The CBRN protection is an option in the 2007 NFPA 1971 revision-Standard for Protective Ensemble for Structural Fire Fighting and Proximity Fire Fighting.
All fire departments should make a threat assessment determining if CBRN is right for them. Fire departments should also keep in mind the benefits of CBRN protection to incident responses that may involve one of the threat levels, without the incident being an act of terrorism.
Beginning in February, all self-contained breathing apparatus (SCBA) will be designed and certified to protect against CBRN, and hazmat suit requirements have been rewritten to meet present-day threats.
Project HEROES is part of an IAFF initiative. Using the grant funds, the project team includes: the IAFF, Total Fire Group/Morning Pride, the International Association of Fire Chiefs (IAFC), National Institute for Occupational Safety and Health’s (NIOSH) Personal Protection Technology Laboratory, International Personnel Protection, University of Massachusetts, and the University of Arkansas.
The project team took a different design approach to providing protection than the CB•Ready turnout gear described last month. Instead of “deployable” CBRN protection, the Project HEROES approach provides full CBRN protection anytime a CBRN compliant SCBA is used. The ensemble’s outer shell uses a PBO- or PBI-based outer shell, and the CBRN barrier is the W.L. Gore Company’s CHEMPAK.
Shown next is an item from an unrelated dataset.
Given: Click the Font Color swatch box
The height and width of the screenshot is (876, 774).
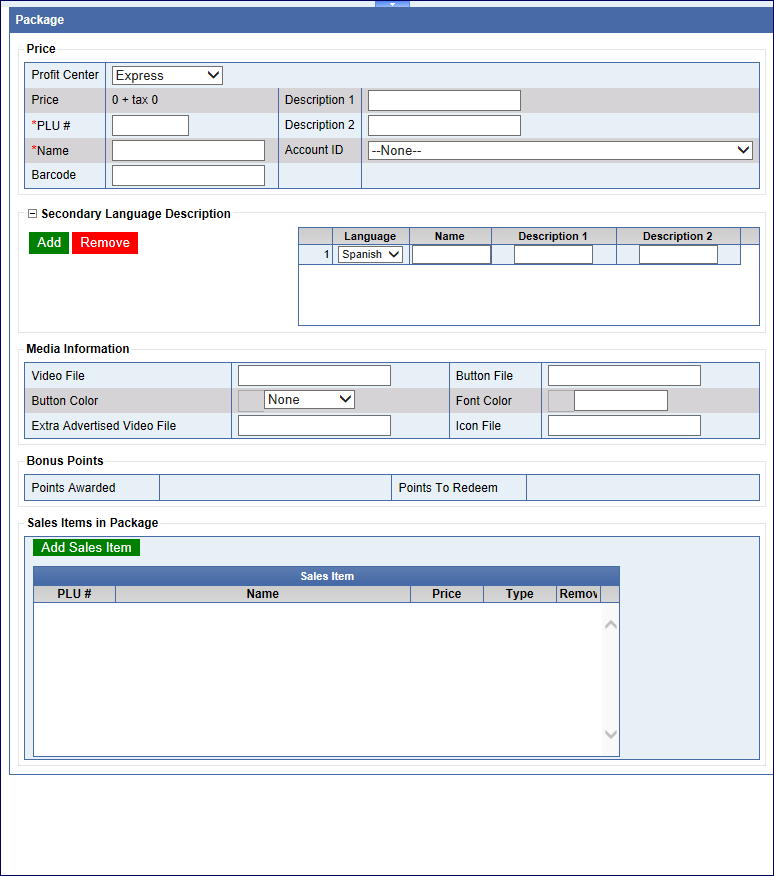Looking at the screenshot, I should click(561, 400).
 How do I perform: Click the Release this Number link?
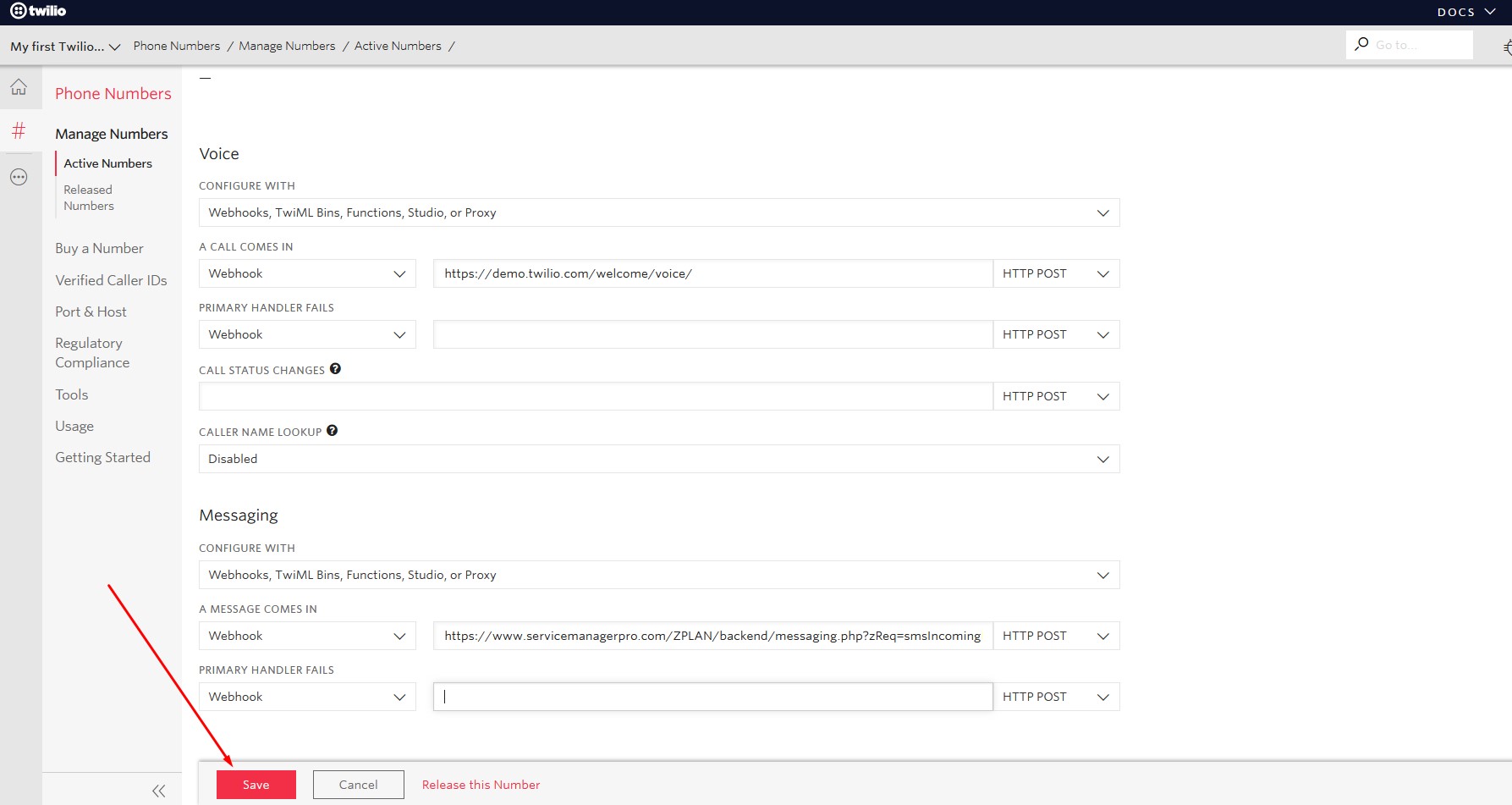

There are several innovative designs for the critical interface areas of turnout gear. The wrist area is protected by an oval ring attached to each turnout coat sleeve and a matching oval ring attached to the glove opening. Magnetized screws hold the glove secure against the coat sleeve. The oval design works for the human form as well as assisting in proper glove and coat alignment.
The ankle interface area is protected by attaching the boot liner directly to the leg of the turnout gear pants. At first glance, this might appear unworkable, but considering turnout pants are stowed over the boots for quick donning, this approach should work without problems. The boot contains a flap over the top to prevent liquid penetration.
The hood is attached to the coat collar and replaces the current separate hood. Because the hood is always in place, it has a CBRN barrier. This will be an interesting development to watch, since current hoods do not have a moisture barrier.
The waist area features suspender loops without buttons, preventing gaps. The coat incorporates take-up straps, keeping the coat snug against the pants.
Another notable Project HEROES design innovation is an exhalation air tube extending from the SCBA face piece to the turnout gear coat. The tube screws to the coat’s outer shell where spent air discharges inside the coat.
The coat liner contains “standoffs” keeping the coat from compressing too tightly against the body. This facilitates air movement from the exhalation tube. The design team claims the discharged air cools the wearer as well as provides a small measure of positive pressure ventilation to the system’s interior. It is the project’s intent to make this feature adaptable to all SCBA CBRN-compliant manufacturers.
As with the CB•Ready turnout gear, the Project HEROES turnout gear must be tested and purchased as a system. Fire departments will not have a choice in gloves or footwear unless it has been tested as part of the system. The helmet is not part of the CBRN protection.
CBRN is not just for terrorist incidents. Consider the protection it will afford on highway incidents, or responses to meth lab fires.
While CBRN protection is not a requirement, it would probably be a good option to consider the next time you are in the market for turnout gear.
Editor’s Note: Robert Tutterow, who has nearly 30 years in the fire service, is Charlotte (N.C.) Fire Department’s health and safety officer. He is a member of the NFPA’s technical committees on fire apparatus, serving as the chairperson of the group’s safety task force. He is also a member of the NFPA’s structural fire fighting protective clothing and equipment correlating committee.